The Celia Ramos case provides a critical opportunity for the Court to build upon and consolidate its jurisprudence concerning violations of reproductive autonomy as a form of gender-based violence and discrimination, in line with its own precedent and the findings of other international human rights bodies.

This has been an issue of increased international attention, as featured in the 2024 Opinio Juris symposium, where several blogs emphasized that reproductive violence constitutes a distinct form of harm, separate from, though often overlapping with, sexual violence. As argued by contributors to the symposium, accurately naming these crimes is crucial because it “prevents the unique harm suffered by the victims from being erased” and is a prerequisite for full accountability.

The most direct precedent within the Inter-American system is the Court’s 2016 judgment in I.V. v. Bolivia. In that case, the Court found that the sterilization of the victim without her free, full, and informed consent constituted a form of gender-based violence violating rights to personal integrity, liberty, privacy, and access to information. Celia Ramos allows the Court to recognize this violence not merely as an individual act or medical negligence but as a reflection of systematic state policy that instrumentalized women’s bodies for demographic control.

This analysis, moreover, aligns with the Committee on the Elimination of Discrimination against Women (CEDAW), which has consistently condemned forced sterilization. In its General Recommendation No. 35, the Committee affirmed that violations of women’s sexual and reproductive health and rights can amount to torture or cruel, inhuman, or degrading treatment.

In October 2024, the CEDAW found Peru responsible for violating the rights of five women forcibly sterilized under the same Fujimori-era program, highlighting the ongoing failure to provide an effective remedy (M.L. et al. v. Peru). As Committee member Leticia Bonifaz noted, “Forced sterilisations were carried out as part of a systematic and generalised attack against rural and Indigenous women, and the policy resulted in the nullification and substitution of their reproductive autonomy.” 

The decision was consistent with the Committee’s earlier decision in in A.S. v. Hungary (2006). In that case, the Committee found violations of Articles 10(h), 12, and 16 of the Convention after a Roma woman in medical shock signed a consent form without being informed of the procedure’s nature or irreversibility. The Committee held that “the mere fact that the author signed the consent form is not sufficient to show that she had given her informed consent” (Para. 11.2), thereby establishing that a signature alone cannot substitute for the State’s duty to ensure a patient’s truly informed choice.

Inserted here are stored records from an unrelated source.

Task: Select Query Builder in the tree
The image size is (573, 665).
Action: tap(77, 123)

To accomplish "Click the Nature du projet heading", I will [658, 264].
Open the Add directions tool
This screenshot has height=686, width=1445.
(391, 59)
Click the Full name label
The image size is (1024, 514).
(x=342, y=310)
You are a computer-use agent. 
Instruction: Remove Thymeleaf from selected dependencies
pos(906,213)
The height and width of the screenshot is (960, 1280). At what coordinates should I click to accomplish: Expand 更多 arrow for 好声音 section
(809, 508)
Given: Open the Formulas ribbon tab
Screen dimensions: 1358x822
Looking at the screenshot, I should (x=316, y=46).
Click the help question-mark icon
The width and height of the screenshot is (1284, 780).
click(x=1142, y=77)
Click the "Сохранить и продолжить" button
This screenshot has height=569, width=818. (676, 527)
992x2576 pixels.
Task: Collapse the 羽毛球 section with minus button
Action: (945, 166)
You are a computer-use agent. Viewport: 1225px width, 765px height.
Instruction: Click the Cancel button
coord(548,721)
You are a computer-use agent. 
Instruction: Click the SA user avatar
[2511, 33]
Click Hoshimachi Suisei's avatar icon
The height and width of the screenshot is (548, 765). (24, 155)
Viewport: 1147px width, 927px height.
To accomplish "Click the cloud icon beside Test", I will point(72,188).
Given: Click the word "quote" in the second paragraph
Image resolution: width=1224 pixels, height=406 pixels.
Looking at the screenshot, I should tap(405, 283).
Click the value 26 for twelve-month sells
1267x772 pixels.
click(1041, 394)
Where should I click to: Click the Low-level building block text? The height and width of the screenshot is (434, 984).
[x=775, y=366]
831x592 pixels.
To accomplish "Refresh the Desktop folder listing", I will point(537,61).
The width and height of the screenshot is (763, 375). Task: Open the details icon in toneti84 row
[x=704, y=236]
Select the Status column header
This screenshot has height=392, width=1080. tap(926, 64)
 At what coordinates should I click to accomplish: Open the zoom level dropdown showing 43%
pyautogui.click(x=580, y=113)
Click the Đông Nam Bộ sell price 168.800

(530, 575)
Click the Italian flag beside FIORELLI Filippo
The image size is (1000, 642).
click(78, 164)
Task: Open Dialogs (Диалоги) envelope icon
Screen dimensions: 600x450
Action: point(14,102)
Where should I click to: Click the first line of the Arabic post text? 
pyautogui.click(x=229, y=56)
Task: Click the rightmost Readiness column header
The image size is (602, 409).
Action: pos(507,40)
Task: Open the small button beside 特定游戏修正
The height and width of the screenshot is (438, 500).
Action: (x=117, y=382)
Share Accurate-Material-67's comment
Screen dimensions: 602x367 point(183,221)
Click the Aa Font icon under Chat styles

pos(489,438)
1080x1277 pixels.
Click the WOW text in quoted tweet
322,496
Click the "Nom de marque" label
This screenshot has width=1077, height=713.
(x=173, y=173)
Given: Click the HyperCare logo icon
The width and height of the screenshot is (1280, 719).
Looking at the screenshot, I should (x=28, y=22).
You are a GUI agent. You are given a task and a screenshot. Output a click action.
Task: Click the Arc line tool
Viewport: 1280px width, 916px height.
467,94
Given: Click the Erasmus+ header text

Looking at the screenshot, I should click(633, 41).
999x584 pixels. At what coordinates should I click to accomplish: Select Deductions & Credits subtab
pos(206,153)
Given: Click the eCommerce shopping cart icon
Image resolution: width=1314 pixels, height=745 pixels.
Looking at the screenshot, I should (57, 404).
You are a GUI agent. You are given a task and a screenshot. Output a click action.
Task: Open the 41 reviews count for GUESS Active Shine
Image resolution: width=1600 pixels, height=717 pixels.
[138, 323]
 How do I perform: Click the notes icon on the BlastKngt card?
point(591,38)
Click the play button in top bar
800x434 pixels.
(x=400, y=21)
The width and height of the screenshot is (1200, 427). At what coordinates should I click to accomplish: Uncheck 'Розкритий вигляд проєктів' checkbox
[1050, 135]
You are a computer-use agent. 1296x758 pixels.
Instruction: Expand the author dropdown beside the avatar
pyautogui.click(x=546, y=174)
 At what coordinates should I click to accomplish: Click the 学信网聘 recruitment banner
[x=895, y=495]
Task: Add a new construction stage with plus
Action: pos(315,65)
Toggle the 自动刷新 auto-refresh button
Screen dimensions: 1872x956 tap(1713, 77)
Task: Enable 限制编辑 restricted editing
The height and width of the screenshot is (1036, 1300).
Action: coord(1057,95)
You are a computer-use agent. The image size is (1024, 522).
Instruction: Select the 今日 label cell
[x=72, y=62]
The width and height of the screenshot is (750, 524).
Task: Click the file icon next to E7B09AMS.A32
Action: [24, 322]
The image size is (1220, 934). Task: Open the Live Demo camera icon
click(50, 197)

The Scope of Reparations for Grave and Systemic Violations

Pursuant to Article 63(1) of the American Convention, a finding of a violation of the Convention entails an obligation to provide adequate reparation. Given the systemic nature of the violations, rooted in structural discrimination, the Court’s jurisprudence supports ordering transformative reparations. This concept, articulated in cases like González et al. (“Cotton Field”) v. Mexico, recognizes that effective remedies must not only compensate for individual harm but also aim to transform the underlying conditions that enabled the violations.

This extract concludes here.